> [STUDY TEXT]
┏━━
• 2 March 2026
  • Market: LPG / NGLs

How tariffs reshaped Asian LPG markets: Trade flows, pricing shifts and the changing feedstock landscape

The Asian LPG market has undergone one of its most significant structural shifts in recent years, driven largely by the US–China trade war and the cascading impact of tariffs on pricing benchmarks and trade flows. What began as a geopolitical dispute has now materially altered shipment patterns, reshaped price relationships and redefined the competitiveness of LPG versus other petrochemical feedstocks across the region.

Drawing on Argus’ market intelligence and data, this analysis breaks down how the region recalibrated in 2025 — and what these changes signal for 2026 and beyond.

China’s import mix shifts

China’s LPG import landscape shifted dramatically following the imposition of tariffs on US origin material in April 2025. US cargoes — once a dominant component of China’s supply—fell by half over July-December 2025, compared with the same period in 2024.

To compensate, Chinese importers pivoted aggressively towards alternative supply sources:

  • Middle Eastern deliveries rose by more than 3mn t, becoming the primary replacement for lost US flows.
  • Australian LPG volumes to China surged, with the latter attempting to maximise purchases from nearby producers.
  • Canadian LPG exports to China began for the first time, with volumes rising steadily since the second quarter of 2025 — an entirely new trade corridor created out of necessity.
     
 

China maintained solid demand in its largest consuming segment — propane dehydrogenation (PDH) — which grew by around 3mn t in 2025, despite tariff challenges. But steam cracker demand contracted by roughly 3mn t, reflecting the diminished competitiveness of tariff inflated US LPG relative to naphtha and emerging rival feedstocks such as ethane.

Japan, India, and southeast Asia absorb displaced US cargoes

China turned away from US supply, but other Asian buyers stepped in to absorb the displaced barrels.

Japan backfills its own system

Japan’s imports from the US increased by around 2mn t — not because of rising domestic demand but because Japanese suppliers re routed their Canadian and Australian cargoes into China, later replenishing domestic inventories with US supplies.

India becomes a structural US Buyer

India’s government mandated diversification policy required that at least 10pc of its LPG imports come from the US. As a result:

  • US shipments to India climbed to around 2mn t.
  • India also signed its first term US LPG contracts for 2026, suggesting longer term commitment regardless of geopolitical volatility.

 

Crucially, this increased US intake did not come at the expense of Middle Eastern supplies. Instead, India’s rising LPG consumption expanded the overall import pool.

Indonesia and Vietnam join the rebalancing

Both countries increased US imports by more than 1mn t as part of efforts to reduce trade deficits with the US, demonstrating how political calculation can be just as influential as price signals.

How the tariff shock repriced global LPG

Tariffs typically raise delivered costs. But the opposite occurred in benchmark pricing in 2025. The Argus Far East Index (AFEI), which reflects regional delivered values, fell sharply once tariffs took effect.
┗━━
> [DATA EXCERPT]
┏━━
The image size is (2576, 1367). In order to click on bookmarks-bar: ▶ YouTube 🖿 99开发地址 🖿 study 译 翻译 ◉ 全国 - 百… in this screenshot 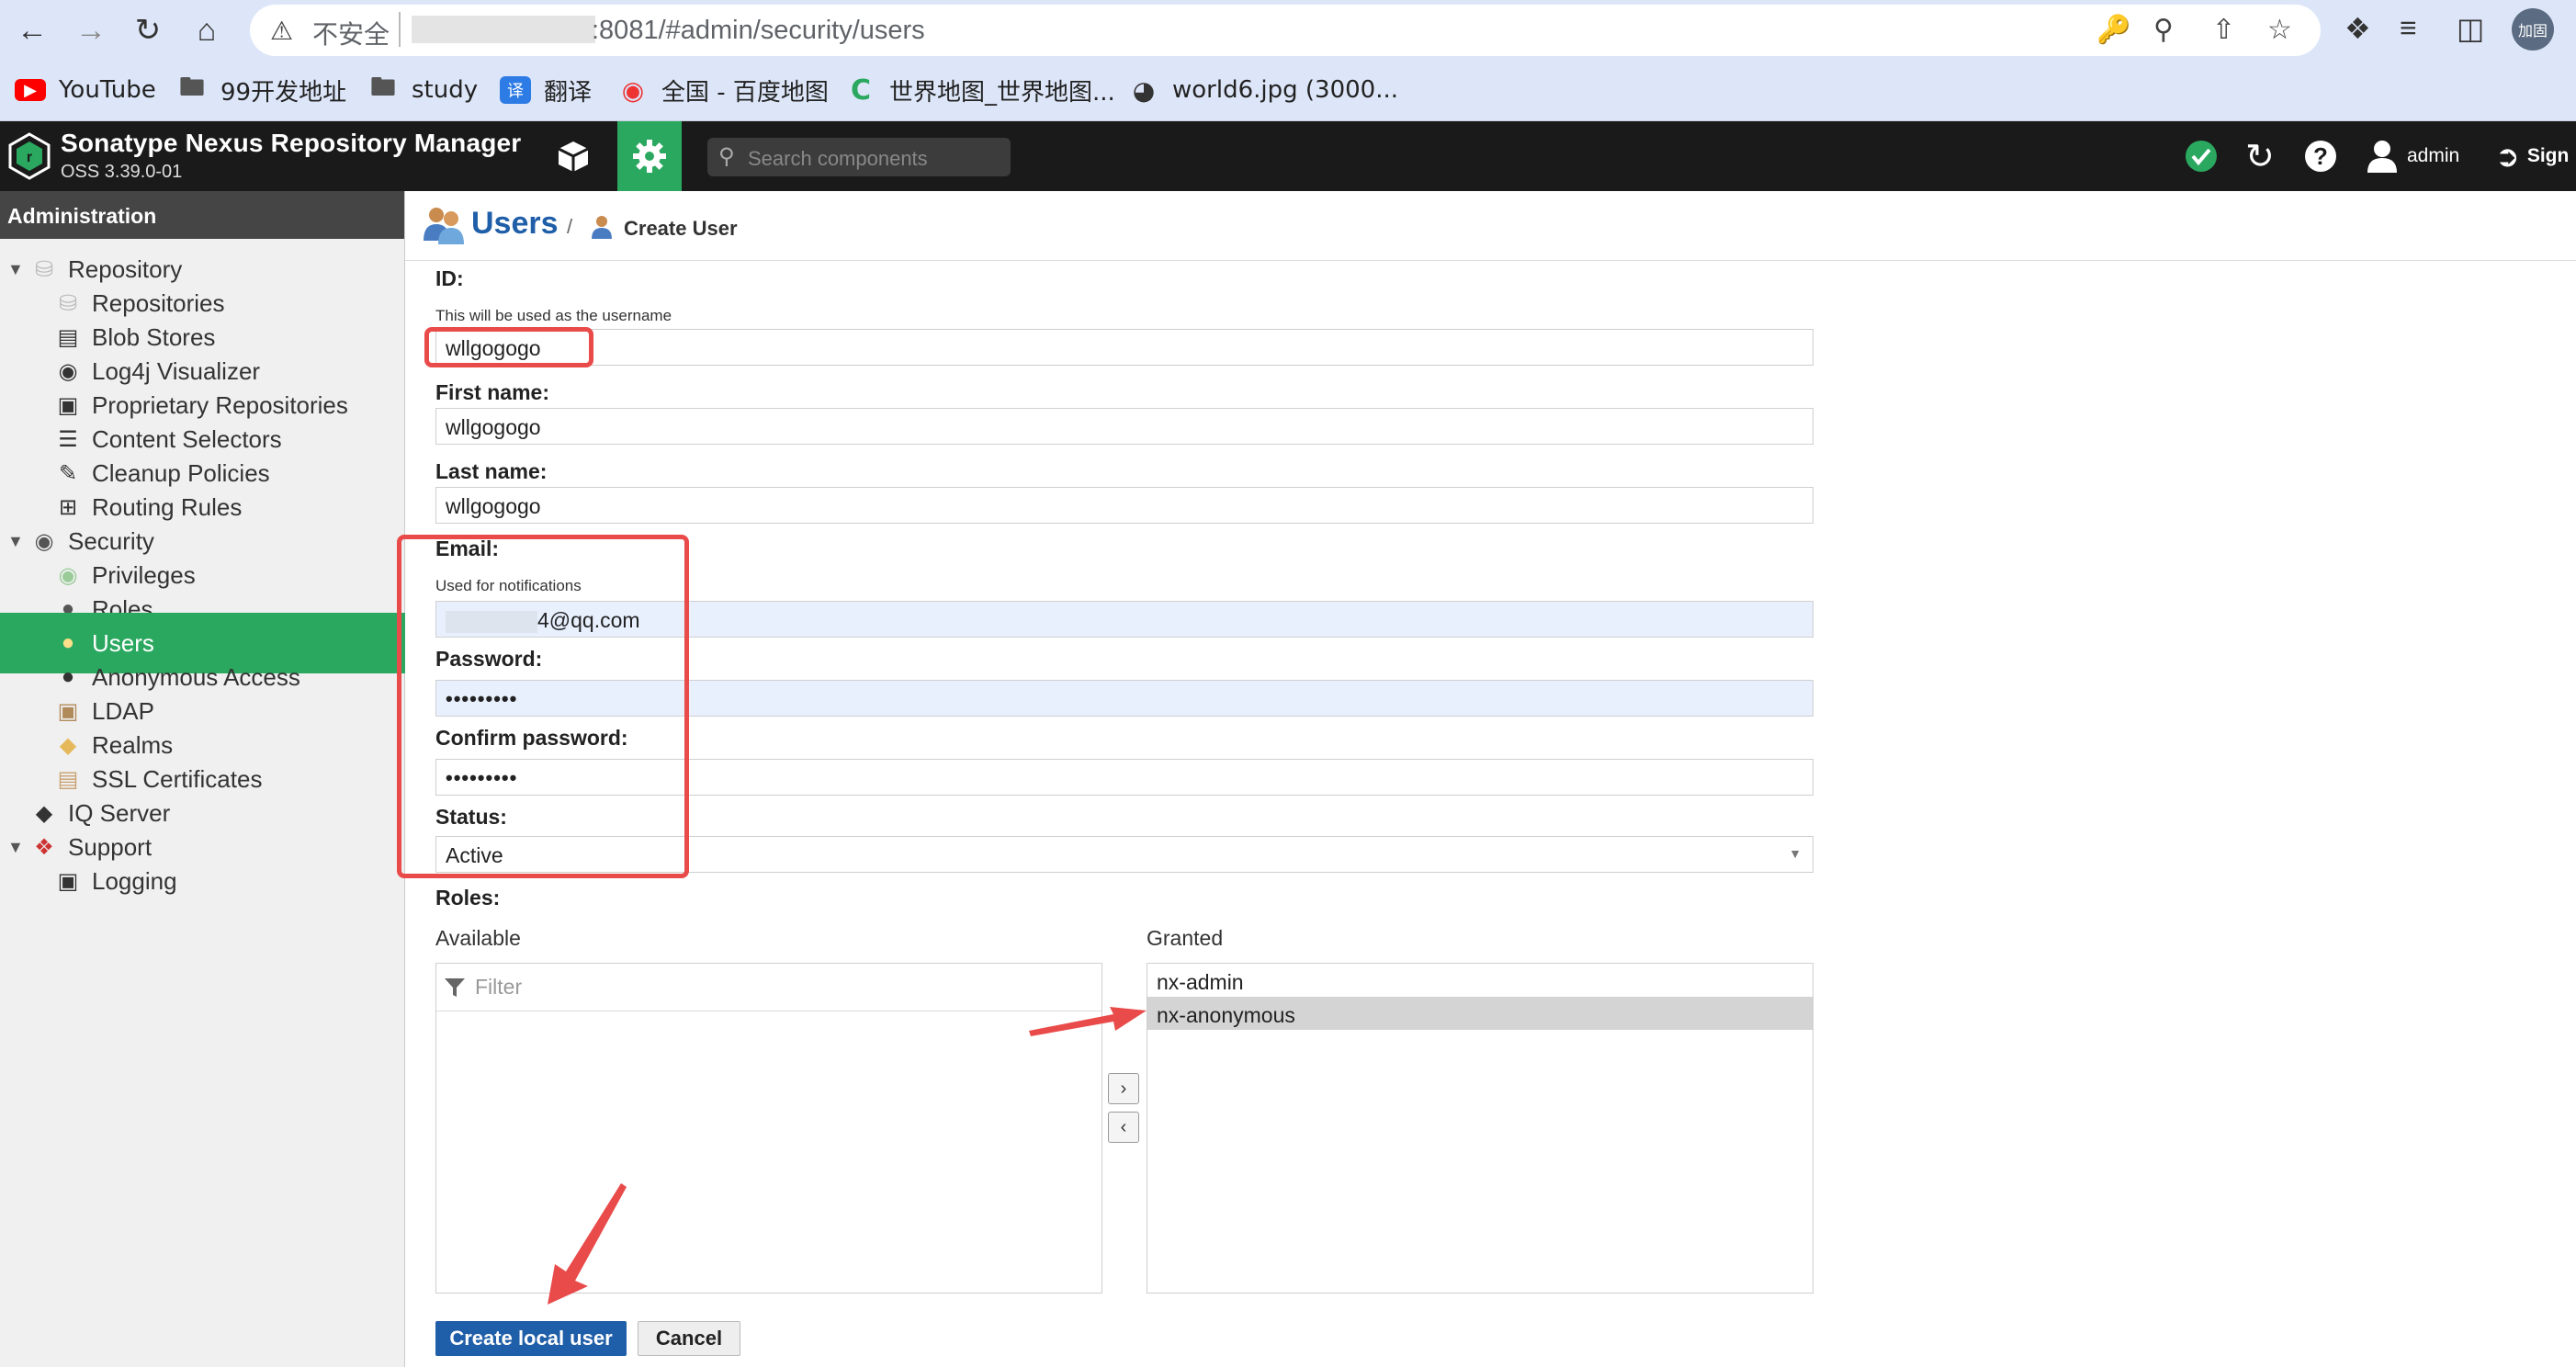, I will do `click(1288, 91)`.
┗━━
> [WORK TASK 1]
Answer these questions using the Asian LPG article:
(a) By how much did Middle Eastern LPG deliveries to China rise?
(b) Under India's diversification policy, what minimum share of its LPG imports had to come from the US?
(c) Which benchmark fell sharply once the tariffs took effect?
> [WORK TASK 2] Extend the Asian LPG article by writing the text that would follow its final sentence.

> [RESPONSE 1]
(a) By more than 3mn t.
(b) At least 10pc.
(c) The Argus Far East Index (AFEI).

> [RESPONSE 2]
  • 2024 AFEI average: $627/t
  • 2025 AFEI average: $547/t
  • Drop: $80/t (≈13pc)

 

The market adjusted downward to ensure demand destruction did not accelerate, rather than allowing prices to rise. This illustrates that global LPG benchmarks remain highly responsive to policy driven disruptions.

The CP relationship tightens, turns more volatile

Comparisons between Saudi CP plus freight and AFEI highlight a persistent and widening premium:

  • 2023: $61/t
  • 2024: $44/t
  • 2025: $83/t

 

Higher Middle Eastern demand from China, combined with regional supply tightness, pushed CP linked values higher relative to AFEI.

At the same time, Gulf differentials to the CP exhibited significant volatility, with premiums and discounts swinging by as much as ±$50/t, underscoring the challenges buyers face when using CP as a pricing mechanism.

China’s crackers lose competitiveness, others Gain

Tariffs effectively removed China from participating in the LPG–naphtha switching economics enjoyed elsewhere in Asia.

In Japan, Korea, and Taiwan, LPG became competitive whenever prices dipped below 90pc of naphtha values, enabling these markets to capitalise on cheaper imported propane.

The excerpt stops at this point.